Stored items:
┌──

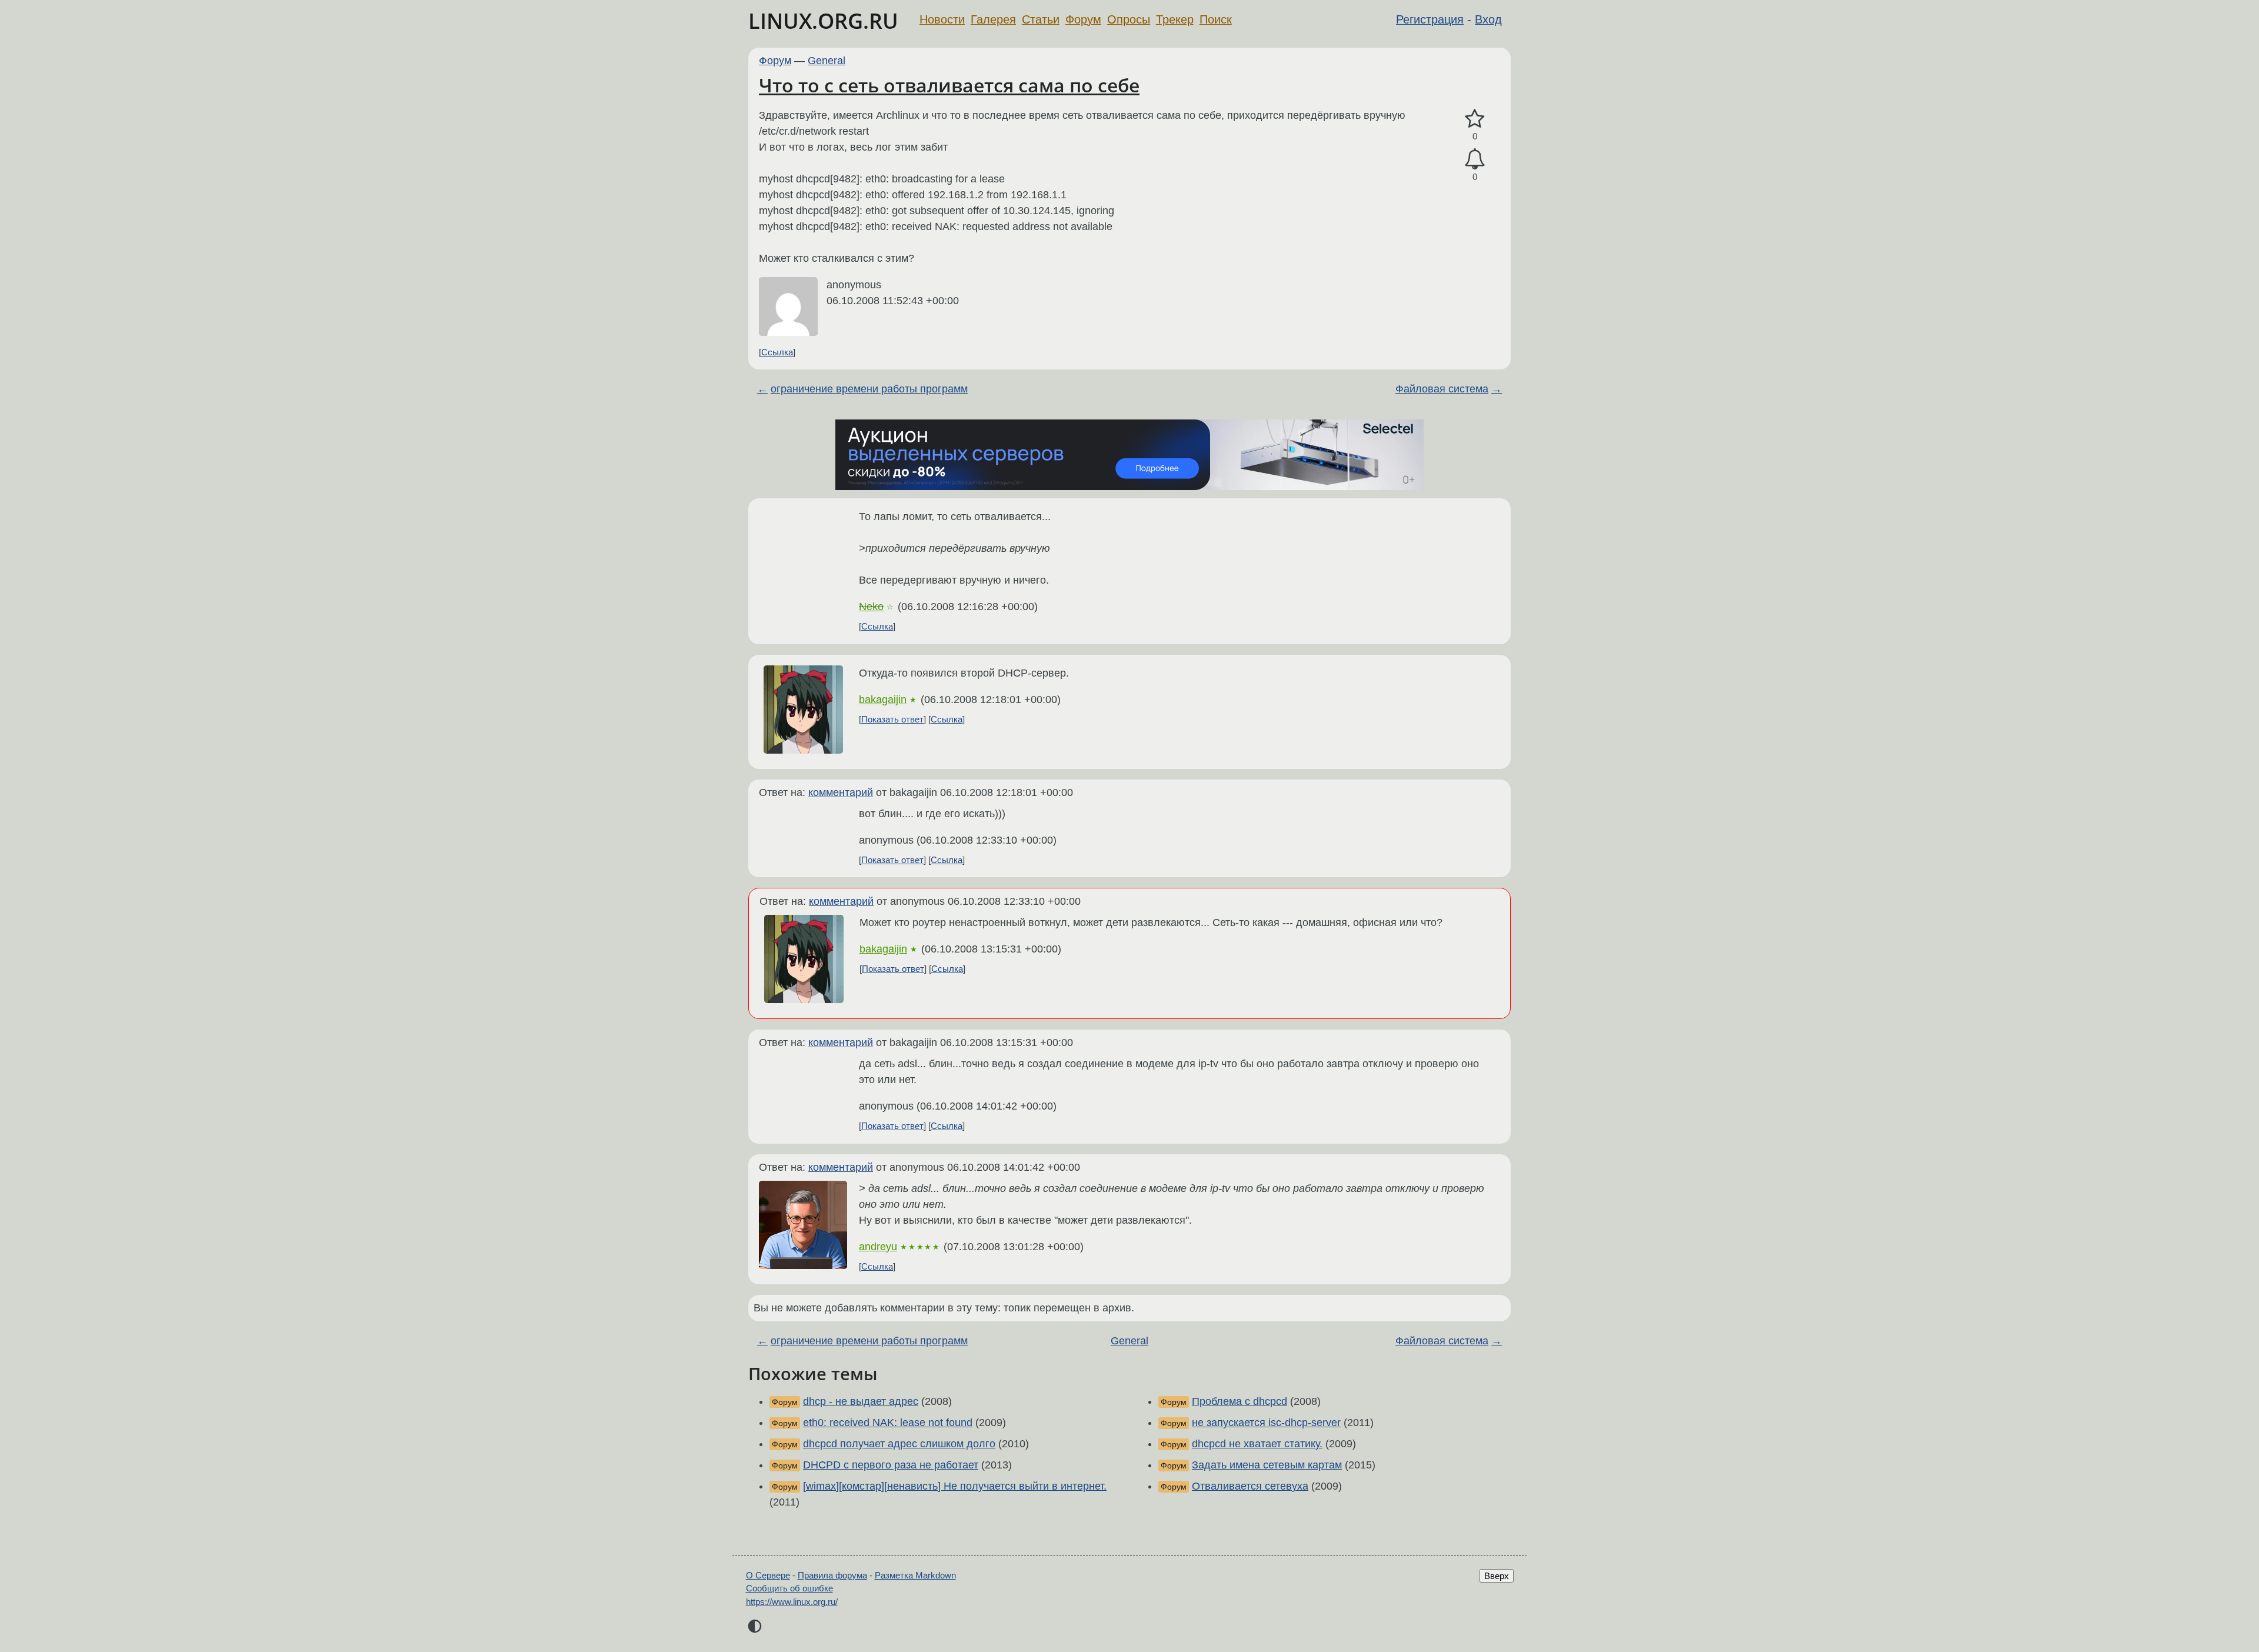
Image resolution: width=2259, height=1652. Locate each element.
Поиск (1216, 19)
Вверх (1496, 1576)
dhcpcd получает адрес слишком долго (899, 1444)
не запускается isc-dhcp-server (1266, 1422)
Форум (1083, 19)
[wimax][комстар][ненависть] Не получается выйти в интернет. (955, 1486)
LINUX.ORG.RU (823, 20)
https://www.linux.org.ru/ (792, 1602)
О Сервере (768, 1575)
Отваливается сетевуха (1250, 1486)
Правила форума (832, 1575)
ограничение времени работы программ (869, 389)
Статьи (1040, 19)
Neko (871, 606)
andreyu (878, 1247)
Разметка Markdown (915, 1575)
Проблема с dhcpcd (1239, 1401)
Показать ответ (892, 719)
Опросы (1128, 19)
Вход (1488, 19)
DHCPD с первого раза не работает (890, 1465)
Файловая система (1441, 389)
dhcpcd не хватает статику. (1257, 1444)
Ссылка (777, 352)
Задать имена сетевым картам (1267, 1465)
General (826, 60)
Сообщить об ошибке (789, 1588)
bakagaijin (883, 699)
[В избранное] (1475, 119)
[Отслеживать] (1475, 159)
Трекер (1175, 19)
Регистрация (1430, 19)
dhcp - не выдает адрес (860, 1401)
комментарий (840, 792)
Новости (942, 19)
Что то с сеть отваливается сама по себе (949, 85)
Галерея (993, 19)
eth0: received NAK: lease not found (887, 1422)
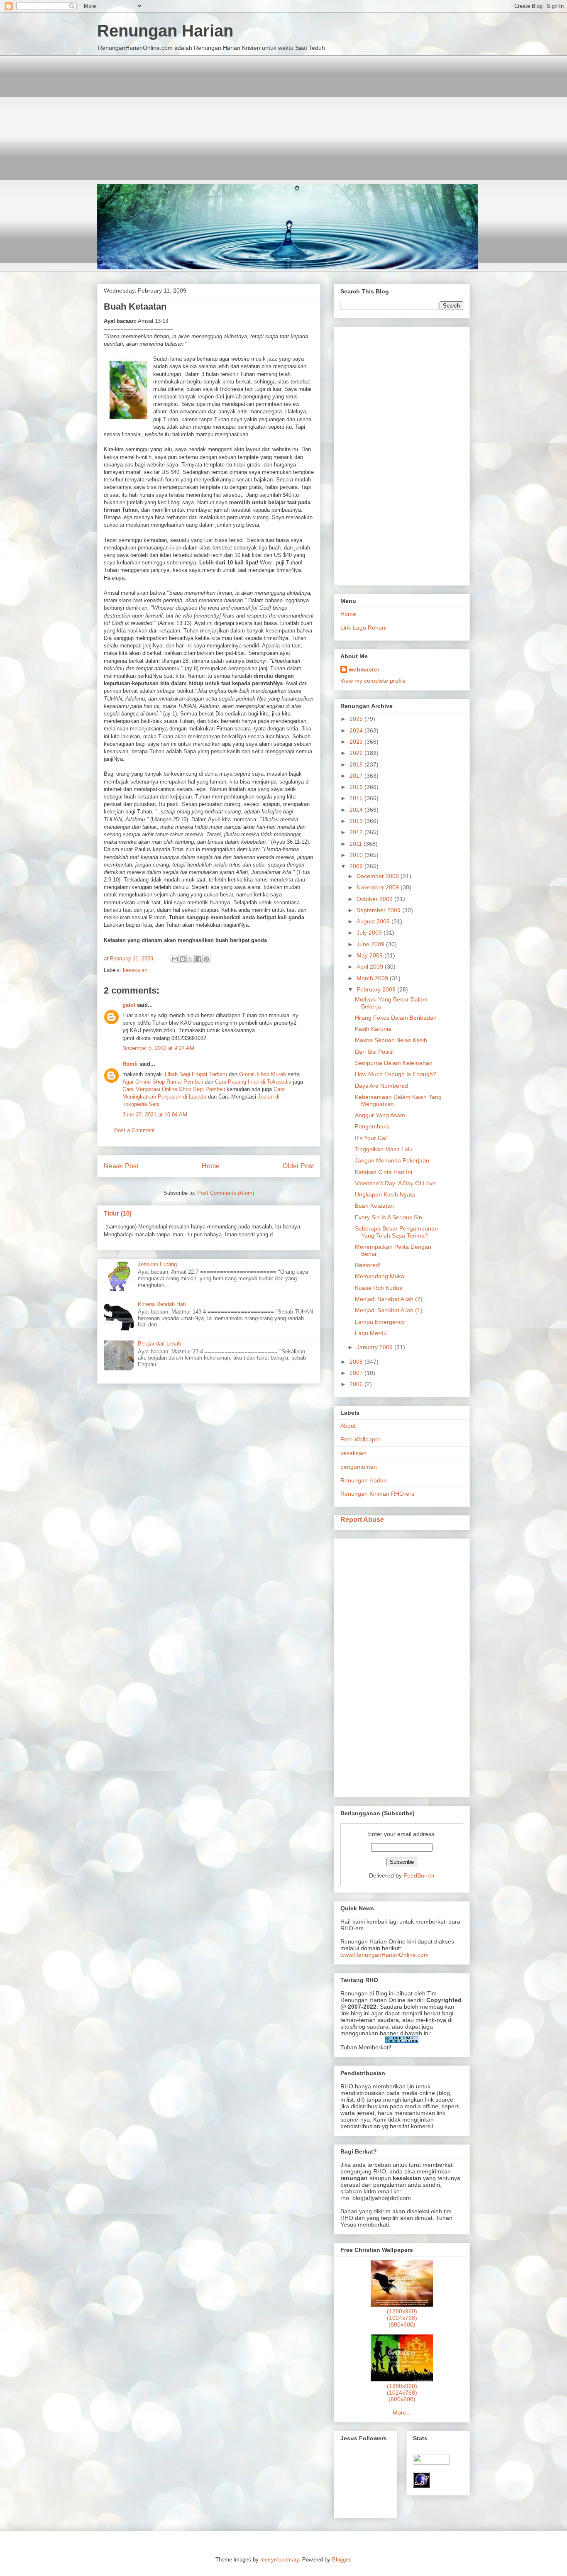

└──

- **WHAT THE TASK ASKS**:
Filter on the word "адрес": copy each matching line from the entries above.

- **EXERCISE ANSWER**:
dhcpcd получает адрес слишком долго (899, 1444)
dhcp - не выдает адрес (860, 1401)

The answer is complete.